The outlook for U.S automotive financing industry in 2014 is positive. But that doesn’t answer all the open questions before the auto lending industry. In this post, we will try to look closely at some of the recent trends and the open questions before the industry, which must be resolved to achieve sustainable growth in the future:
Last year the Consumer Financial Protection Bureau (CFPB) made it clear that it will provide transparency in the auto financing industry. That only means one thing for the auto lenders – stricter regulatory & compliance requirements. One of the immediate changes the industry might be staring at is regulations to make the “dealer reserve” charges more transparent. CFPB alleges that the dealer reserve is leading to exorbitant markups on auto loans. This may have an impact on the loan origination process.
Borrowers are preferring longer loan terms
More borrowers are opting for longer loan tenures. According to Experian, long term auto loans (in the range of 73-84 months) have jumped by more than 25% in the past year and constitute about 20% of the total new-car lending. The next category of 61-72 months accounts for more than 40% of the total new-car loans. The implication of this trend is that ultimately the borrower is going to end up owing more than the car’s worth for a longer time, which increases the risk for the lenders as well.
Increasing age of cars on the roads
A recent study from Polk indicated that the age of the cars on the road is continuing to rise. In 2013, the average age of the car on the American roads was 11.4 years, an increase of over 18% from average age of 9.6 years in 2003. Several factors including the recession, increasing gas prices as well as the improving quality in the cars can be attributed to this trend.

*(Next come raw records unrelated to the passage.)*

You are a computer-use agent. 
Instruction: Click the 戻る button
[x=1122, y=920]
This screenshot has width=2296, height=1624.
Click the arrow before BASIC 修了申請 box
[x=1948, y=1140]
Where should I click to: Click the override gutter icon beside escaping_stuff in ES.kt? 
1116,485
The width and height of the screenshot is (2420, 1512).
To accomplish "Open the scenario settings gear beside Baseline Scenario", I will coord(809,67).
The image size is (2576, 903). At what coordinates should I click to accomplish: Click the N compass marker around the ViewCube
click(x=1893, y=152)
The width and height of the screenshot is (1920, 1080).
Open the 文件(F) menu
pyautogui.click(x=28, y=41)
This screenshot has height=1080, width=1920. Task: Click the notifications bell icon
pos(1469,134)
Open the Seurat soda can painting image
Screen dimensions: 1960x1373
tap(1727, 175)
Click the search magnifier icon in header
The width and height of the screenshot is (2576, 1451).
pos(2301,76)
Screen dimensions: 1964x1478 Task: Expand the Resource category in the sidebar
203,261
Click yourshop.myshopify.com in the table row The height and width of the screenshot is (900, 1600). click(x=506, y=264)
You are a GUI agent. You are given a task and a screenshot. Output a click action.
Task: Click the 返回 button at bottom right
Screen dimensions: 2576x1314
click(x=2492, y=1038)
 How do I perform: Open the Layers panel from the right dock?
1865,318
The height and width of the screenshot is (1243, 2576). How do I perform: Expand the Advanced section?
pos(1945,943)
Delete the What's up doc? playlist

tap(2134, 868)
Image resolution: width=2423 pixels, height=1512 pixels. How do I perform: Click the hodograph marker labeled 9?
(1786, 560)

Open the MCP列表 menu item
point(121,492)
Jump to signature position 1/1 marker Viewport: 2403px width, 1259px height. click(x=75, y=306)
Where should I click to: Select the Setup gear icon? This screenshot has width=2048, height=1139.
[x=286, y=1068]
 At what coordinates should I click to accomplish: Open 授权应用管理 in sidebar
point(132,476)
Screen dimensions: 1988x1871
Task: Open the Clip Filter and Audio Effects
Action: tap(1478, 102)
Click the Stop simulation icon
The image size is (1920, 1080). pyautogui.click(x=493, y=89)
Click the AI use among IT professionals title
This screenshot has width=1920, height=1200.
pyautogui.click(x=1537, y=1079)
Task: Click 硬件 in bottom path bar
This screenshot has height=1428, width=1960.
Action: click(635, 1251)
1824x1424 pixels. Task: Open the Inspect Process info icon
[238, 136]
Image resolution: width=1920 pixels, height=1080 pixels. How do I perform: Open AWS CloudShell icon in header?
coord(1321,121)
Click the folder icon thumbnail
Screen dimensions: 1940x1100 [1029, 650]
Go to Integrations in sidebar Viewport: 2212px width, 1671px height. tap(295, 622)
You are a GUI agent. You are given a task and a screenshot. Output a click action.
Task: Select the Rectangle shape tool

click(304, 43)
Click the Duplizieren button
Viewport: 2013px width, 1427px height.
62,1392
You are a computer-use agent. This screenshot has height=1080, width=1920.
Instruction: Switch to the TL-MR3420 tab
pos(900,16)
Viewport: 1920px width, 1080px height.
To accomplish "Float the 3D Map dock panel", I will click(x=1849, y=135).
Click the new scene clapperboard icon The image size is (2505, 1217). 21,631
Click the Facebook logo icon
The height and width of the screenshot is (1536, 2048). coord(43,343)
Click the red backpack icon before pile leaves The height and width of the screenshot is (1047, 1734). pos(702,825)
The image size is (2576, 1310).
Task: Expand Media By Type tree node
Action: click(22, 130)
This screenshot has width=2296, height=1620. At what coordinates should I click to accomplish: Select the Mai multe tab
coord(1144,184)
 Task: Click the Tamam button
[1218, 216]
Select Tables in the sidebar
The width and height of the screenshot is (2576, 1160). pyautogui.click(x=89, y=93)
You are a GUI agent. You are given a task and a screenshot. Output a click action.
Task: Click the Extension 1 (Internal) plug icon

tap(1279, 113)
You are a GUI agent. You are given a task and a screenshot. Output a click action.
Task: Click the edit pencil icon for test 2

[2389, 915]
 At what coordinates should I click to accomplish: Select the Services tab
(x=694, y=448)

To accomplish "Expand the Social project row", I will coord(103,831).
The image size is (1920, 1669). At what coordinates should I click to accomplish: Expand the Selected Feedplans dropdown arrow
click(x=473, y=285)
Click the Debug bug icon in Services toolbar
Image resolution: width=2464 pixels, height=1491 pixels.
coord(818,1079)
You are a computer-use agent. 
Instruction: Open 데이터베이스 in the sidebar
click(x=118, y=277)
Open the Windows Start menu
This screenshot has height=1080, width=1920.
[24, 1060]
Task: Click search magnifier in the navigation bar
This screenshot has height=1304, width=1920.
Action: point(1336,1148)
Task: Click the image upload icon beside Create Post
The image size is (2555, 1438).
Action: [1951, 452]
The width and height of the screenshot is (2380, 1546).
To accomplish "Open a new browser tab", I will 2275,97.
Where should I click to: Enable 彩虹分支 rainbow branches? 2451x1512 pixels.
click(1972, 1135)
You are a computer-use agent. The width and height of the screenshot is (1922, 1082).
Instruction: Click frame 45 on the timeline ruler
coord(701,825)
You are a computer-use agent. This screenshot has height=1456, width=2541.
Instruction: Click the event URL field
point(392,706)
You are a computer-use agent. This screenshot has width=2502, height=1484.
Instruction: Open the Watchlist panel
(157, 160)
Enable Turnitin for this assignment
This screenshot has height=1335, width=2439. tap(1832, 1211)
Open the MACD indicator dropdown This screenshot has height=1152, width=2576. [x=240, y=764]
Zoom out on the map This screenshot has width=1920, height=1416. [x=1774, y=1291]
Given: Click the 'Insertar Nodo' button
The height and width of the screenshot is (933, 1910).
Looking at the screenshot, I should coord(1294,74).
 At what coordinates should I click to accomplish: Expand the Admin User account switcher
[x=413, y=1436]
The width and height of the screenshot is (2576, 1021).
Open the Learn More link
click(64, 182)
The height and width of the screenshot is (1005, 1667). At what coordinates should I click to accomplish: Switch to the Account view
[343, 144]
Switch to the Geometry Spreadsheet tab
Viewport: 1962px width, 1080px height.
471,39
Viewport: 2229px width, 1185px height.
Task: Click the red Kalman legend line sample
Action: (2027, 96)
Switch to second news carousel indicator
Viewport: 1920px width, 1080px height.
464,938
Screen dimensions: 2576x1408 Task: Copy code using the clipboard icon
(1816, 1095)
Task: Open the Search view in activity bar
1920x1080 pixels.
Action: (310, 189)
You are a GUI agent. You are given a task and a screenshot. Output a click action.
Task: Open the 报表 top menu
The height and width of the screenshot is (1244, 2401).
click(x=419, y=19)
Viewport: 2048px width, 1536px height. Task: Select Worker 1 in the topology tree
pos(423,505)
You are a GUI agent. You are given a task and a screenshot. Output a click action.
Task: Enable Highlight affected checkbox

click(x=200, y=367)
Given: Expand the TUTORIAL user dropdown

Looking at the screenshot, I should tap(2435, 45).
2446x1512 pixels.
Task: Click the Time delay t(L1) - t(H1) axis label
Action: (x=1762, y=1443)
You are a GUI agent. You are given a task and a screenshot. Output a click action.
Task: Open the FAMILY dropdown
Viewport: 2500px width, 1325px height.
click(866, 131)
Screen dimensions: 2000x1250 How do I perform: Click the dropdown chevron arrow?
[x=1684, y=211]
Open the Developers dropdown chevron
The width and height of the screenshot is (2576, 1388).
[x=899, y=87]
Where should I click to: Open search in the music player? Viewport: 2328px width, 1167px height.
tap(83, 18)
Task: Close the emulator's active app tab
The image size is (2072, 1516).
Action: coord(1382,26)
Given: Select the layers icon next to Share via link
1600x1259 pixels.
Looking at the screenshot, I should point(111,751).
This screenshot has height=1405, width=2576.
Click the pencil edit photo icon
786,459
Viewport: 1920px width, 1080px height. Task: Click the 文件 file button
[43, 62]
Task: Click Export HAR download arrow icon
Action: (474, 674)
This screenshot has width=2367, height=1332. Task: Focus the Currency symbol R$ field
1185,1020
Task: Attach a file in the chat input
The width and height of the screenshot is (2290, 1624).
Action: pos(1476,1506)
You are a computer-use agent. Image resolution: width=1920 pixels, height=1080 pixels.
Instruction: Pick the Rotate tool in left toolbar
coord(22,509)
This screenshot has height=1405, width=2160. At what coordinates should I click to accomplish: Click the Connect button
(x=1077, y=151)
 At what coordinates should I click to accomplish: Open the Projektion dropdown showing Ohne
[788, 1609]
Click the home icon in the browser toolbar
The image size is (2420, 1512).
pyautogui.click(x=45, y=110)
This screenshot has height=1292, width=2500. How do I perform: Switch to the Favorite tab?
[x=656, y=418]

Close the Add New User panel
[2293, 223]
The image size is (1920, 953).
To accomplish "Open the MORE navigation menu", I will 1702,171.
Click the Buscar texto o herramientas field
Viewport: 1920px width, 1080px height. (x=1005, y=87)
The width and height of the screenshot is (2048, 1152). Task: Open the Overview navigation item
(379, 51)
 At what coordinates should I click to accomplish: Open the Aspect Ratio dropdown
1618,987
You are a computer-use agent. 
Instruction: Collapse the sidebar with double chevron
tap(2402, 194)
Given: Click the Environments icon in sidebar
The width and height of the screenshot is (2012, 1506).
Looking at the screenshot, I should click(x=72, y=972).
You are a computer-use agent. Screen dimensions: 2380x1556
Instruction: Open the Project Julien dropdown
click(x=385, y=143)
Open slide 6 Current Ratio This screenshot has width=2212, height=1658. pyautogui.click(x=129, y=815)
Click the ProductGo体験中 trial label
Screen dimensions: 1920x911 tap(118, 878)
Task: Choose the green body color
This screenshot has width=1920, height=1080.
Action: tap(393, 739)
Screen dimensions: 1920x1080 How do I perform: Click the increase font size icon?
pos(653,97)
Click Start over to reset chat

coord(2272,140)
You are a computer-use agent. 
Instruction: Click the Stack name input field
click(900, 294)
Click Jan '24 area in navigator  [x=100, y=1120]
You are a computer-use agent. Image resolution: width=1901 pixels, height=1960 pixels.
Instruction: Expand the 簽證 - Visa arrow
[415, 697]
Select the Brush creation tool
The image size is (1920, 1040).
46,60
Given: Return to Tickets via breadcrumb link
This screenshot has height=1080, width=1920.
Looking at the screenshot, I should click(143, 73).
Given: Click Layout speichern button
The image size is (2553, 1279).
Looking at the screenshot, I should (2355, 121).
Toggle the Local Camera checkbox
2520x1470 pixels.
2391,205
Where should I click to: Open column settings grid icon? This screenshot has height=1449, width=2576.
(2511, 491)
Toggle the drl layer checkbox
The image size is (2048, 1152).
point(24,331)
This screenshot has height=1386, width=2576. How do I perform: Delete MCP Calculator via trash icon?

For the auto-finance industry this means two things – fewer people are expected to look for new cars in the future and the trade-in value of the buyer’s old car is going to be insignificant. This may make it difficult for the new car buyer to work the finances within his budget.
Will alternative financing make way into auto-lending?
Prosper already offers peer-to-peer (P2P) auto-loans. Will such new business models and access to such alternative financing have an impact on the more traditional auto-lenders? While the impact of such new business models is yet to be seen in the auto-financing world, it may not be too late before we witness it, especially if the traditional auto-lenders don’t relax the restrictions on the loans.